The fact of the matter is, nothing could be further from the truth. This is not to say that American manufacturing workers are not the smartest and hardest working manufacturing workers in the world. But they are incredibly overmatched.
In a recent New York Times article titled "How the U.S. Lost Out on iPhone Work," the case for why the American manufacturing sector is doomed begins and ends with one word -- wages. The article states that Foxconn, the company that employees hundreds of thousands of Chinese workers to build and assemble Apple products, pays many of their workers less than $17 per day to work 12 hour shifts, 6 days per week.

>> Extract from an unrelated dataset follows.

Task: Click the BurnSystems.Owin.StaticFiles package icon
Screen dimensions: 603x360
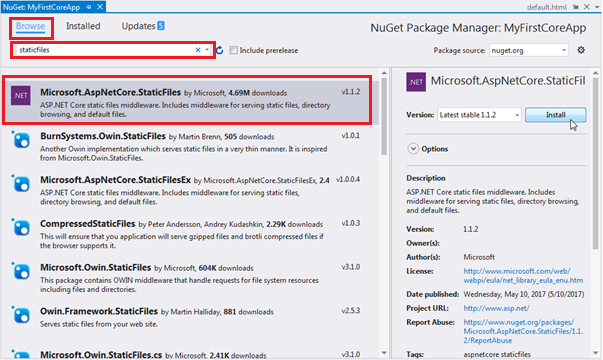Action: [21, 140]
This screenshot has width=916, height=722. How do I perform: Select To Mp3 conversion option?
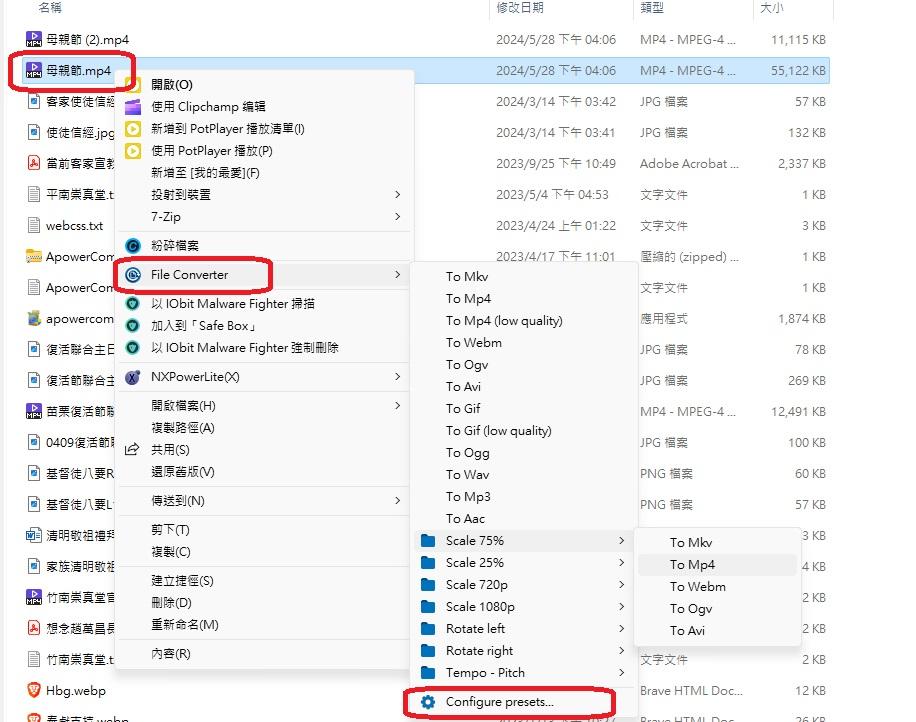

If you figure that the average worker there works approximately 50 weeks a year; the average worker is making a gross income of roughly $5,100 per year. Most amazing of all, Foxconn says that they could hire 3,000 people overnight without any problems.
It doesn't take an economics whiz to figure out that American manufacturing cannot compete in a global environment where people literally line up in hopes of landing a job that pays $17 a day.
But in the end, this isn't necessarily a bad thing.
To prove my point, ask any parent that is working as an assemblyman in manufacturing one simple question: Do you want your children to do the same line of work as you? Now that might seem to be a cold or arrogant statement, but I would guess that 90 percent of respondents would say no. And believe me, that is not to say that they are not good, honest, hard-working people. But most work these types of jobs in order to support their family so that their children can go on to live better lives than they had, not to repeat the life they lived.
As Americans, it's time to start dreaming bigger and not dream of reliving the American life of the past 50 years. Our grandparents and great-grandparents did not live through a depression and win two World Wars in order for us to work at the same factory as they did. They did it so that freedom and the American spirit would live on; building an America that was far greater than the one they left us.